Segment Start: Supplied text
This repo trains a PyTorch implementation of minGPT using PyTorch Lightning. MinGPT is a minimal version of a GPT language model as taught in Kaparthy's zero-to-hero course. This codebase is a 'playground' repository where I can practice writing (hopefully!) better deep learning code.
To install dependencies and activate the conda environment:
conda env create -f env.yml
conda activate litgpt
If developing, install pre-commit checks:
pre-commit install
To train the model (whilst in the conda environment):
litgpt fit --config configs/default.yaml
You can override and extend the config file using the CLI. Arguments like --optimizer
and --lr_scheduler
accept Torch classes. Run litgpt fit --help
or read the LightningCLI docs for all options.
We provide config files for Tensorboard and Weights & Biases monitoring. Training with the default config (as above) uses Tensorboard. You can monitor training by running:
tensorboard --log-dir=checkpoints/
To log with Weights & Biases use the default_wandb.yaml
or ddp.yaml
config files. You will need to authenticate for the first time using wandb login
.
A script for DDP training on Slurm-managed HPC is provided. Update the shell script where required, make it executable (with chmod +x scripts/slurm.sh
), and run it:
scripts/slurm.sh
This script will generate and submit a slurm job using sbatch
. Generating the script dynamically allows resource requests to be set once at the top of the file, then passed to both slurm (to allocate resources) and Lightning (to utilise them).
Segment End: Supplied text
Segment Start: Available data
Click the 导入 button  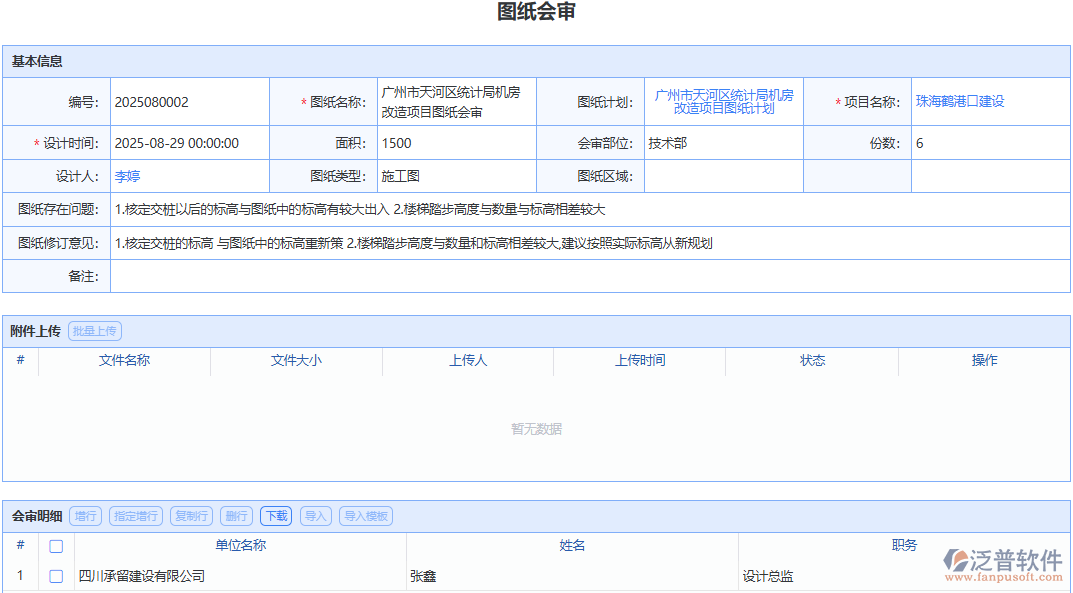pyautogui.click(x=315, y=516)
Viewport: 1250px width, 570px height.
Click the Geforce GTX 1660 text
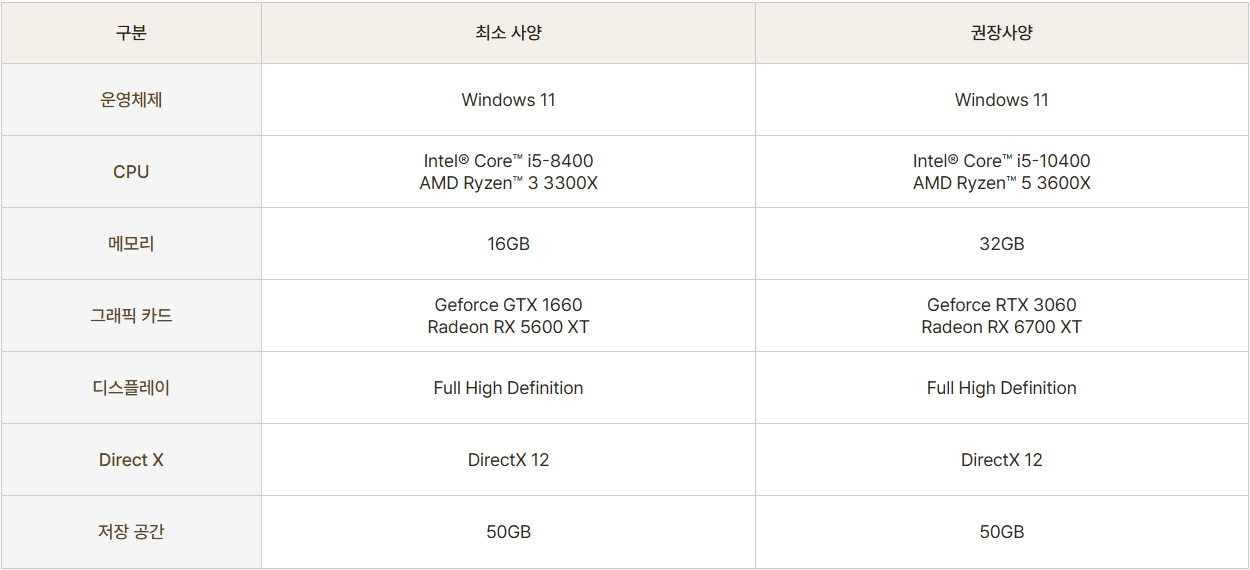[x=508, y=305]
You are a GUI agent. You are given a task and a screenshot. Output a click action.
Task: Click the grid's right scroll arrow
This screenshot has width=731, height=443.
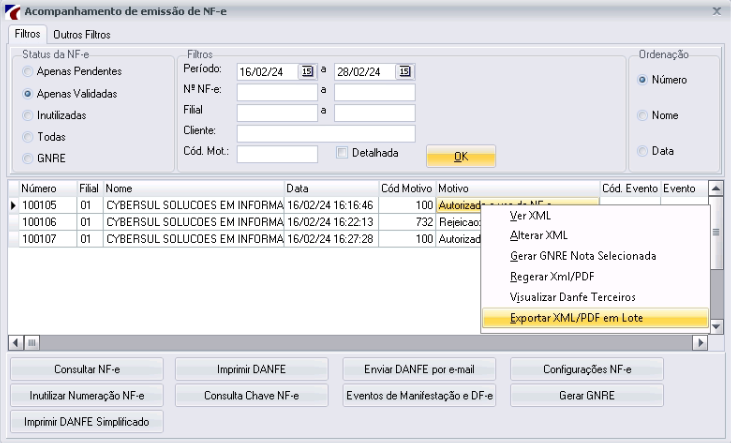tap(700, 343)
Segment End: Available data
Segment Start: Available data
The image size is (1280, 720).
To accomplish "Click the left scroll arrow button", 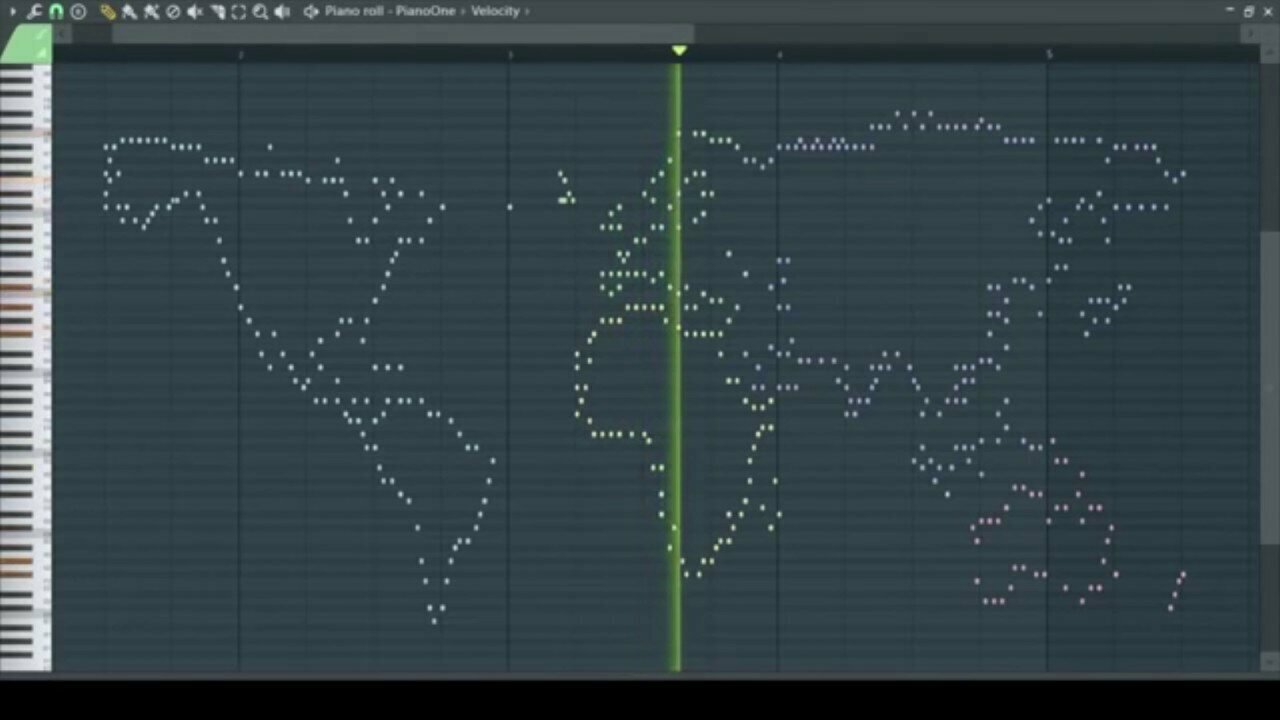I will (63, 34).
Segment End: Available data
Segment Start: Available data
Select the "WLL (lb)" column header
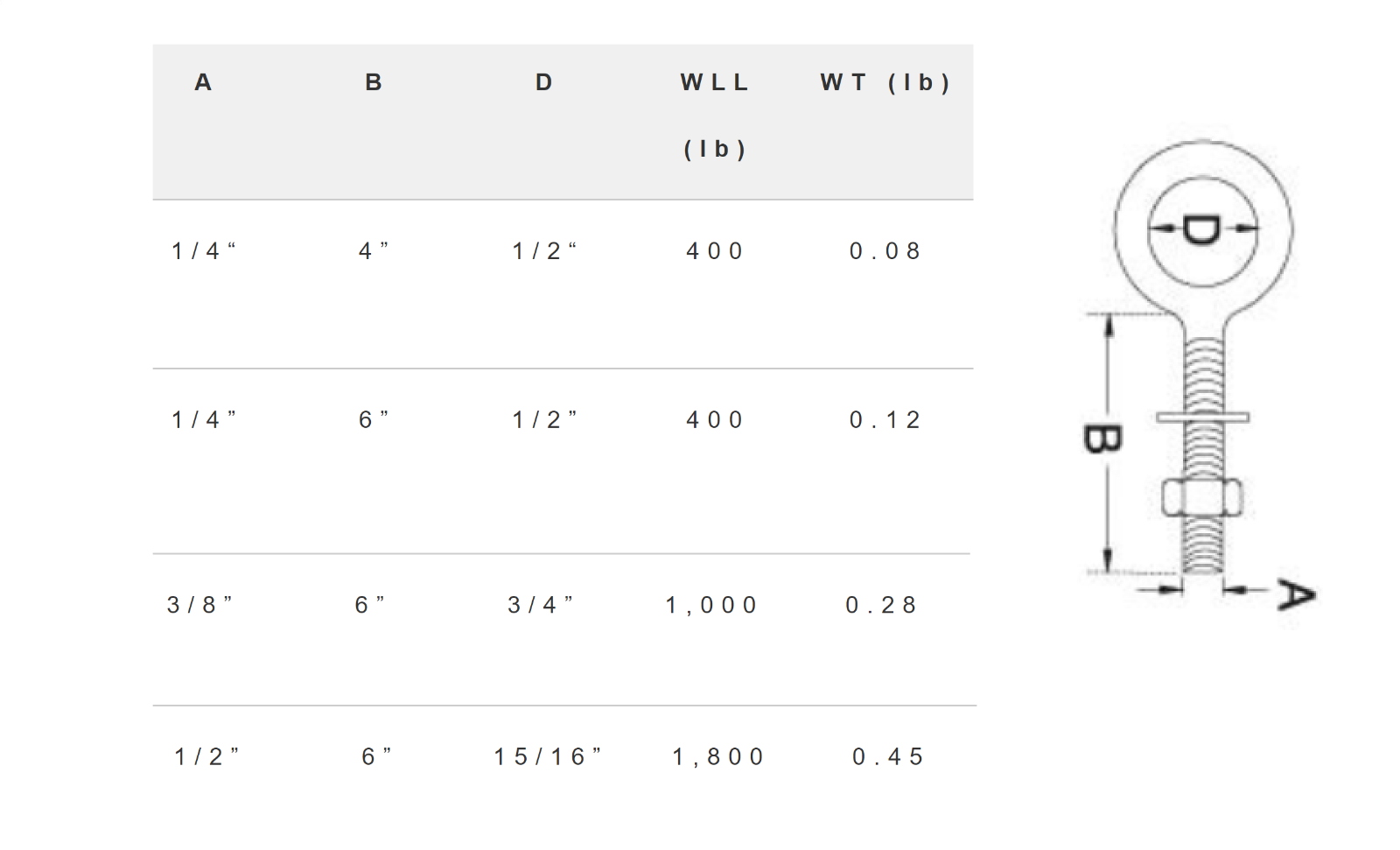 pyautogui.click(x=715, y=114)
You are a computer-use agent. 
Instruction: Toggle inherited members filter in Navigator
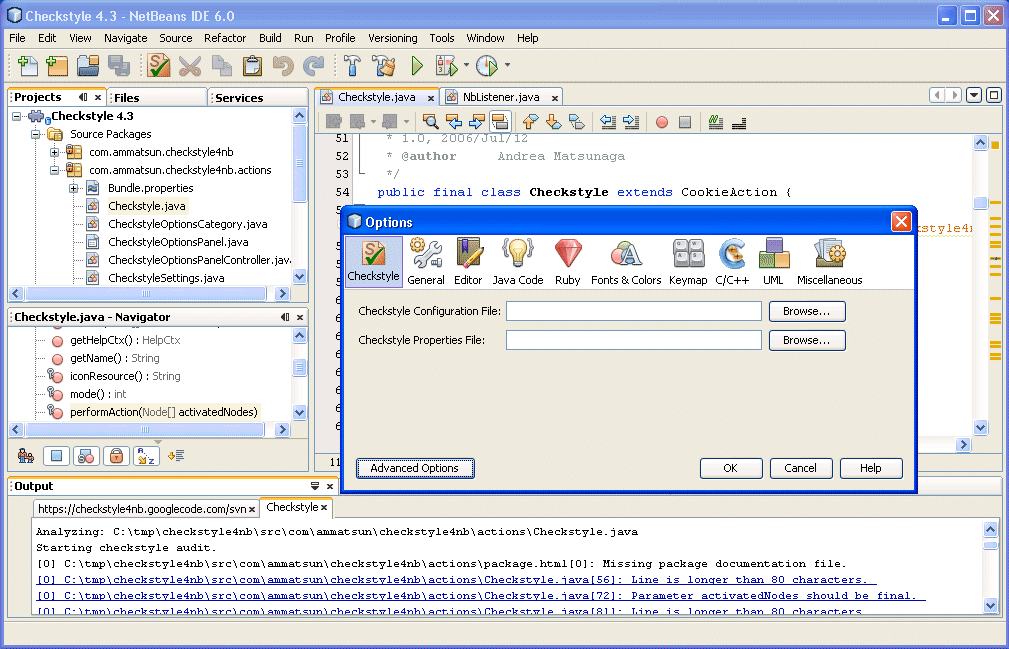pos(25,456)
Segment End: Available data
▶ [Required work] Rewrite the stretch of the minGPT readme from "To install dependencies" through "for all options.", swapping every "conda" for "mamba". The records have nothing to do with this work.

▶ [Written solution]
To install dependencies and activate the mamba environment:
mamba env create -f env.yml
mamba activate litgpt
If developing, install pre-commit checks:
pre-commit install
To train the model (whilst in the mamba environment):
litgpt fit --config configs/default.yaml
You can override and extend the config file using the CLI. Arguments like --optimizer
and --lr_scheduler
accept Torch classes. Run litgpt fit --help
or read the LightningCLI docs for all options.